--- The problem ---
I'd like the data below restated word for word, with the pictures left out.
── Supplied data
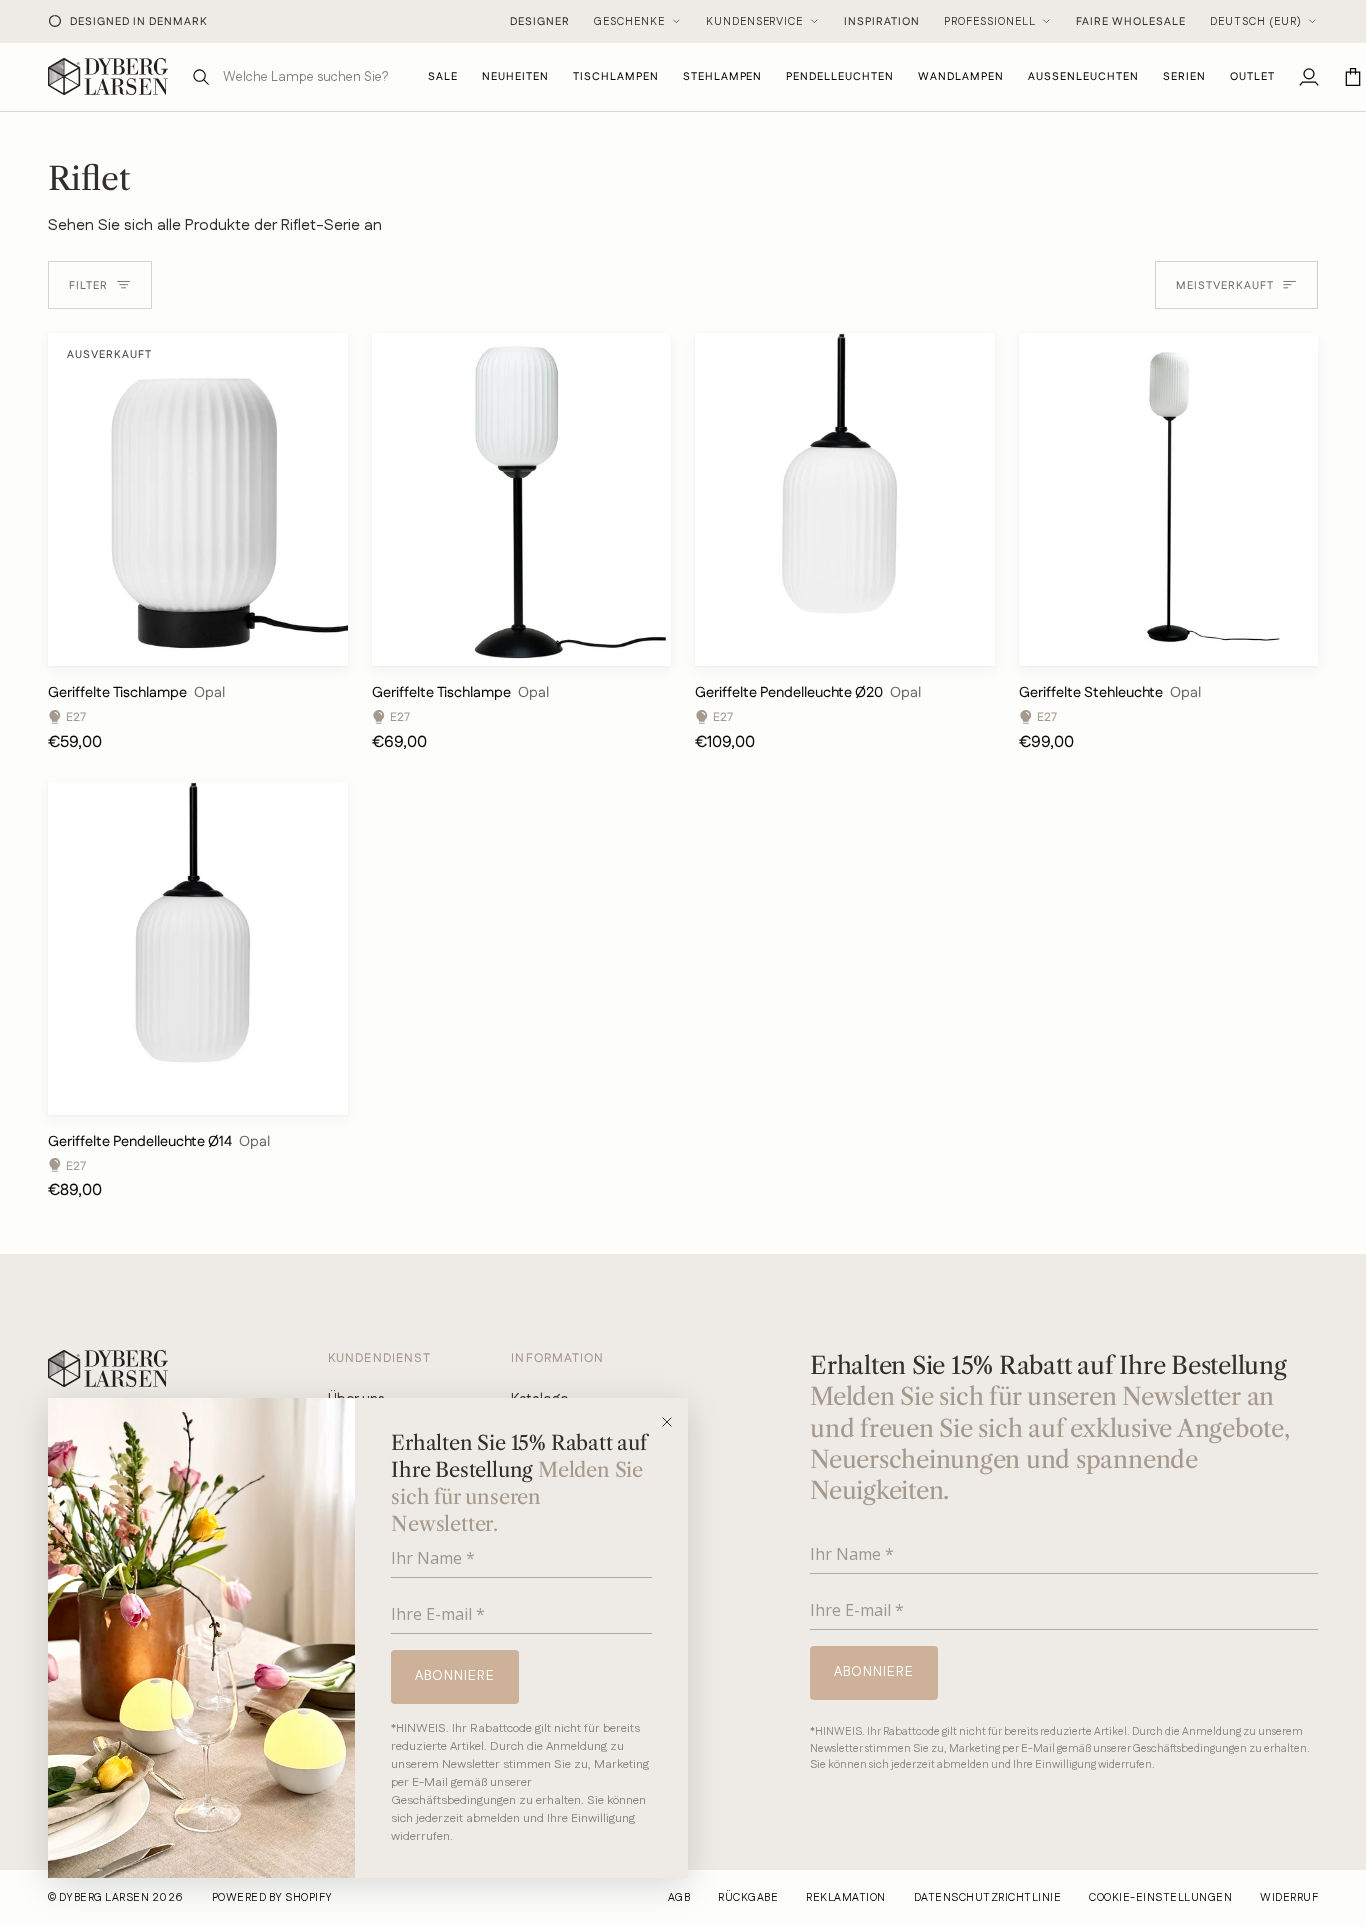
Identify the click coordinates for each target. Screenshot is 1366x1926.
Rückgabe (748, 1898)
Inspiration (882, 22)
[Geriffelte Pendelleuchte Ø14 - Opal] (198, 948)
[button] (616, 76)
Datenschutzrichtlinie (987, 1898)
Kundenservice (755, 22)
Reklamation (845, 1898)
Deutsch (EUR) (1256, 22)
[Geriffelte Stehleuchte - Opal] (1169, 499)
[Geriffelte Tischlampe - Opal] (522, 499)
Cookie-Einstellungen (1160, 1898)
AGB (679, 1898)
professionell (990, 22)
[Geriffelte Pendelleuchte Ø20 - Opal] (845, 499)
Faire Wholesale (1131, 22)
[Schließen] (673, 1422)
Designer (540, 22)
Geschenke (629, 22)
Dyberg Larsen (104, 1898)
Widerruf (1289, 1898)
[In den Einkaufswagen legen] (638, 641)
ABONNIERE (455, 1676)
────
--- Your response ---
Identify the click coordinates for each target. Screenshot is 1366x1926.
Rückgabe (748, 1898)
Inspiration (882, 22)
[Geriffelte Pendelleuchte Ø14 - Opal] (198, 948)
[button] (616, 76)
Datenschutzrichtlinie (987, 1898)
Kundenservice (755, 22)
Reklamation (845, 1898)
Deutsch (EUR) (1256, 22)
[Geriffelte Stehleuchte - Opal] (1169, 499)
[Geriffelte Tischlampe - Opal] (522, 499)
Cookie-Einstellungen (1160, 1898)
AGB (679, 1898)
professionell (990, 22)
[Geriffelte Pendelleuchte Ø20 - Opal] (845, 499)
Faire Wholesale (1131, 22)
[Schließen] (673, 1422)
Designer (540, 22)
Geschenke (629, 22)
Dyberg Larsen (104, 1898)
Widerruf (1289, 1898)
[In den Einkaufswagen legen] (638, 641)
ABONNIERE (455, 1676)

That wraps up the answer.